## Listed records
┄┄┄┄┄┄┄┄┄┄┄┄┄┄┄┄┄┄┄┄

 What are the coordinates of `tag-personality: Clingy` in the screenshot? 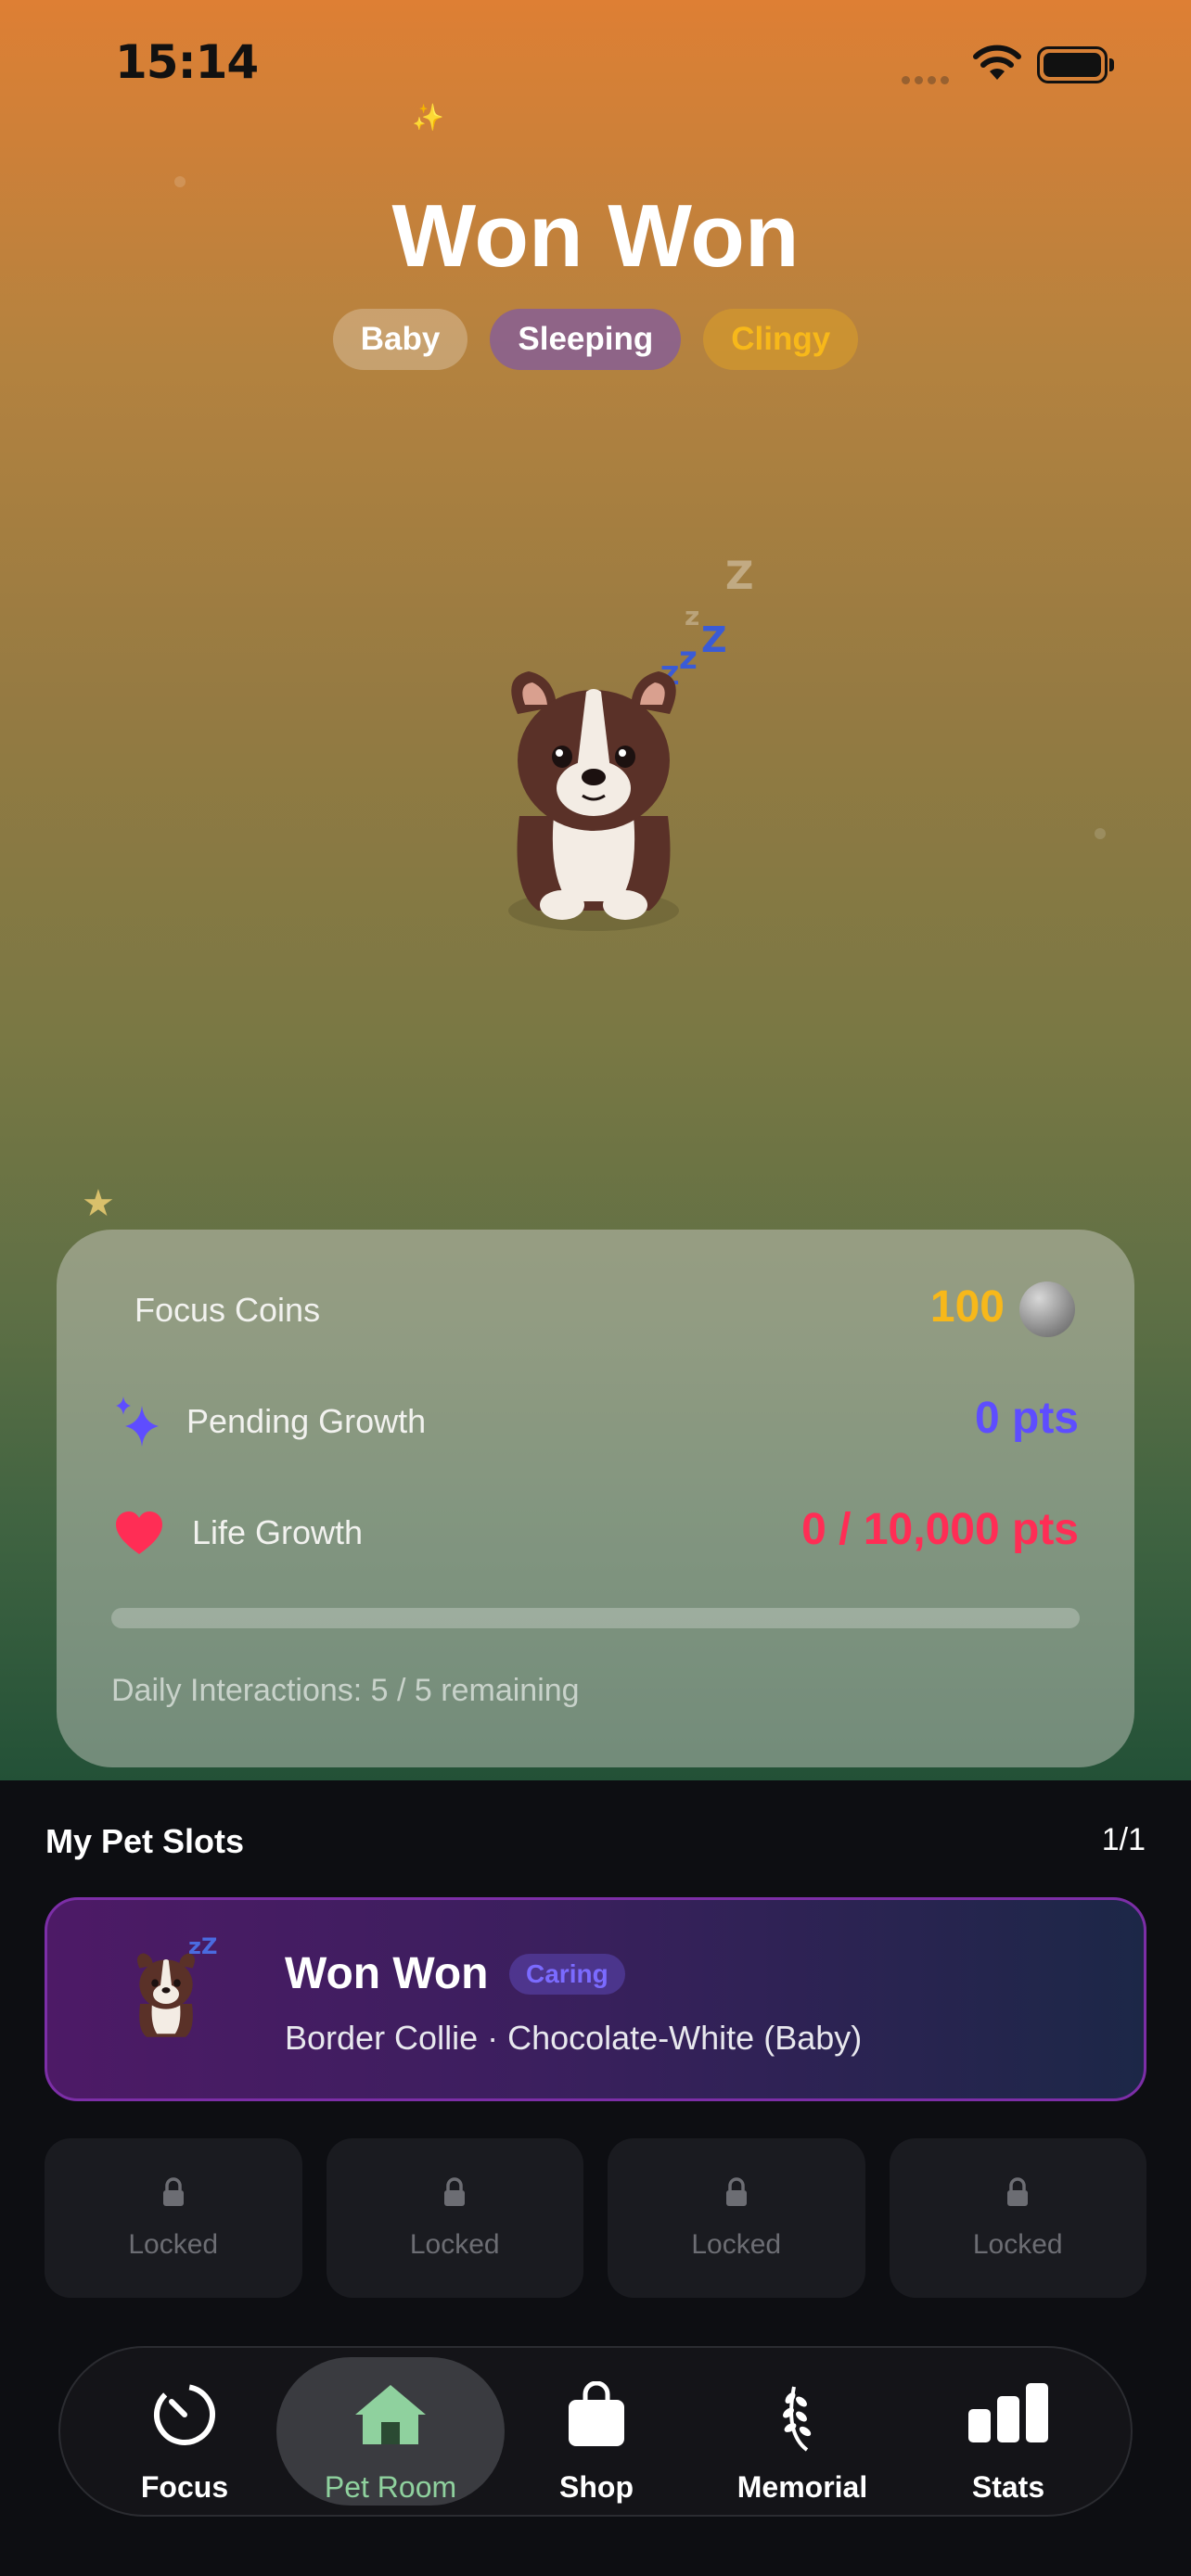 It's located at (781, 340).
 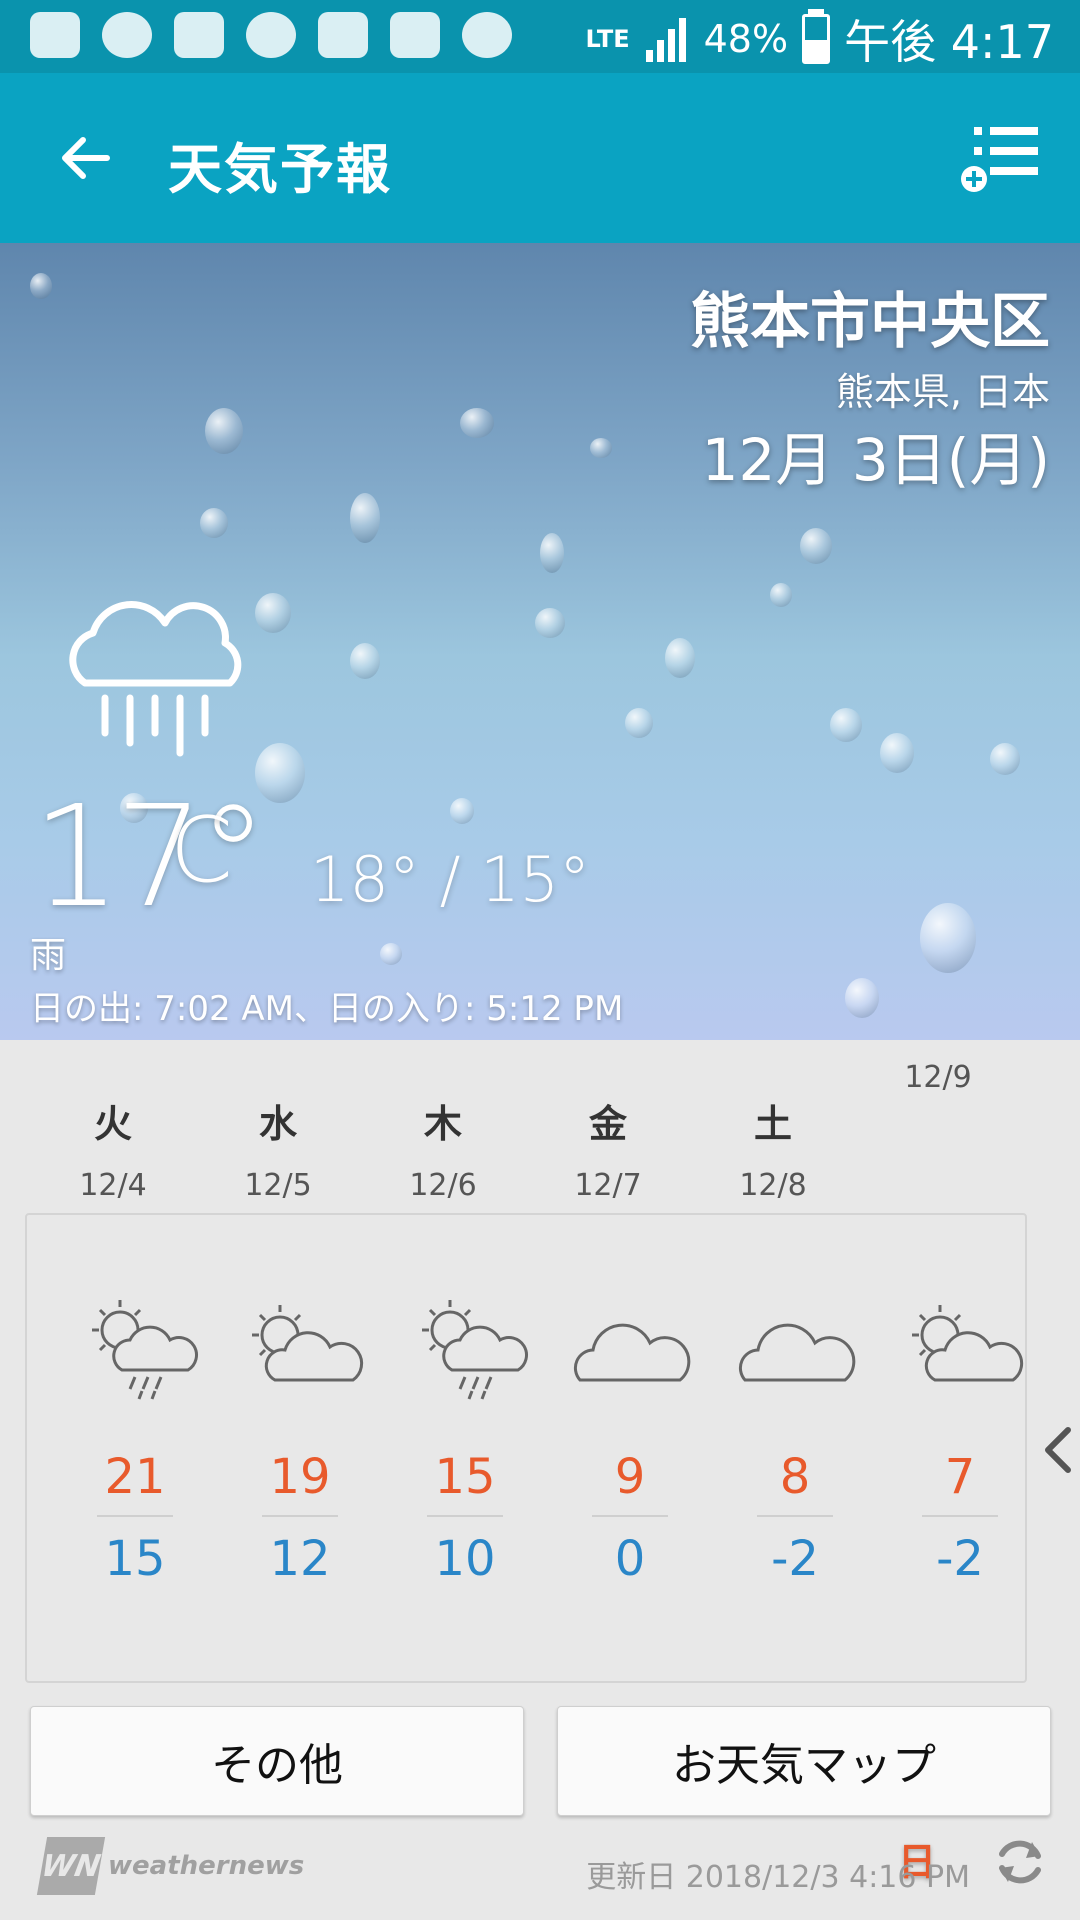 What do you see at coordinates (465, 1559) in the screenshot?
I see `low-temp: 10` at bounding box center [465, 1559].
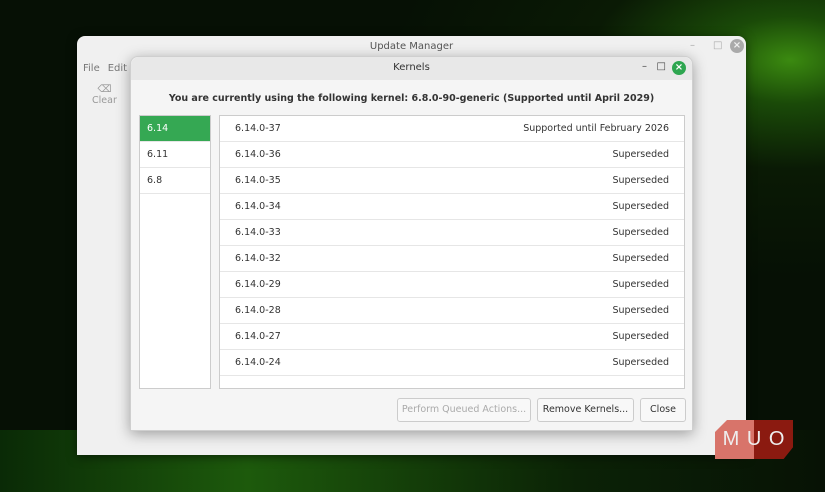  What do you see at coordinates (663, 410) in the screenshot?
I see `close-button: Close` at bounding box center [663, 410].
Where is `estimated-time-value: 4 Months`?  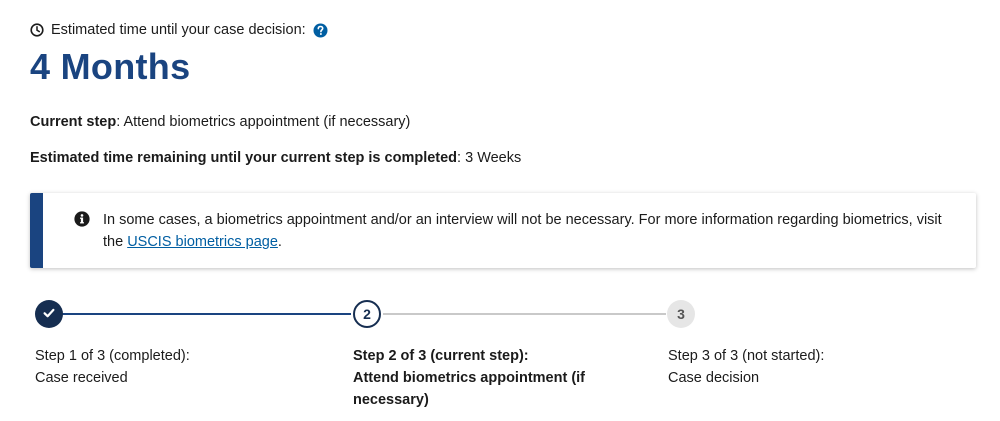
estimated-time-value: 4 Months is located at coordinates (110, 66).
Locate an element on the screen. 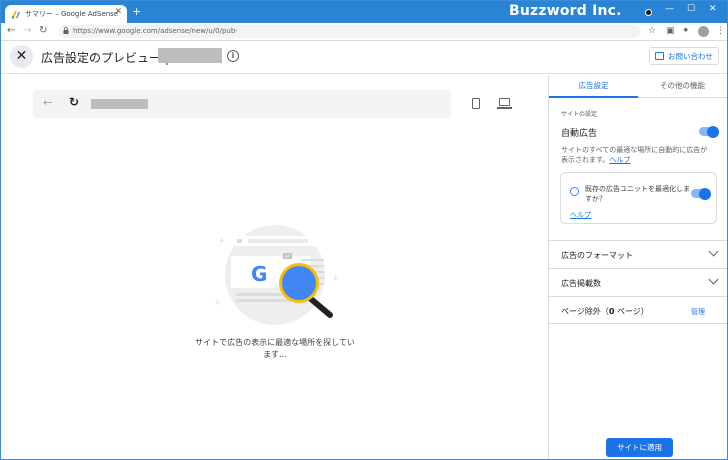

┄┄┄┄┄┄┄┄┄┄┄┄┄┄┄┄┄┄┄┄

## Directive
Retype the records verbatim, starting at the line that contains "What do you see at coordinates (465, 1559)" and continuing through the end of the records, with both ends included. Omit the pictures from your answer.

## Solution to this exercise
  What do you see at coordinates (465, 1559) in the screenshot?
I see `low-temp: 10` at bounding box center [465, 1559].
  What do you see at coordinates (663, 410) in the screenshot?
I see `close-button: Close` at bounding box center [663, 410].
Where is `estimated-time-value: 4 Months`?  
estimated-time-value: 4 Months is located at coordinates (110, 66).
Locate an element on the screen. 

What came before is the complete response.